American sports commentator

Marc David Kestecher (born March 22, 1968) is an American play-by-play announcer radio sports and news anchor.

==Early life and education==
He was raised in Guilderland, New York and attended Syracuse University.

==Career==
Kestecher began his career with play-by-play work for the Albany Patroons. He later took studio positions at WKNR in Cleveland and WPTR (AM) and WROW in Albany, New York where he provided score updates and hosted talk programming. Kestecher joined ESPN Radio in 1999, first hosting ESPN Radio SportsCenter and studio coverage of major sporting events.
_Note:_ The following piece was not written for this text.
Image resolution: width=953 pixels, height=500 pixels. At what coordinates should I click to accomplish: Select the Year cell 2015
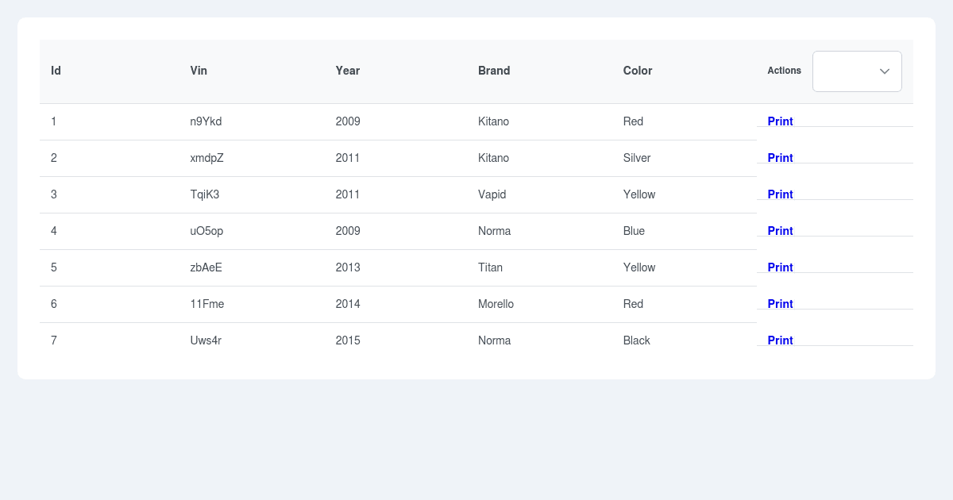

He was named as the lead play-by-play announcer for the NBA on ESPN Radio in 2016, replacing Kevin Calabro who opted to return to the Pacific Northwest to call play-by-play for the Portland Trail Blazers. In this role he calls the NBA playoffs and NBA Finals with PJ Carlesimo. Kestecher also does play-by-play for college football games and Football Sunday on ESPN Radio. In addition to his radio work, he has also done play-by-play for ESPN's coverage of the NCAA Division I women's basketball tournament and select NBA on ESPN games when the main staff has other commitments, and college football games for Group of 5 conference games on ESPNU.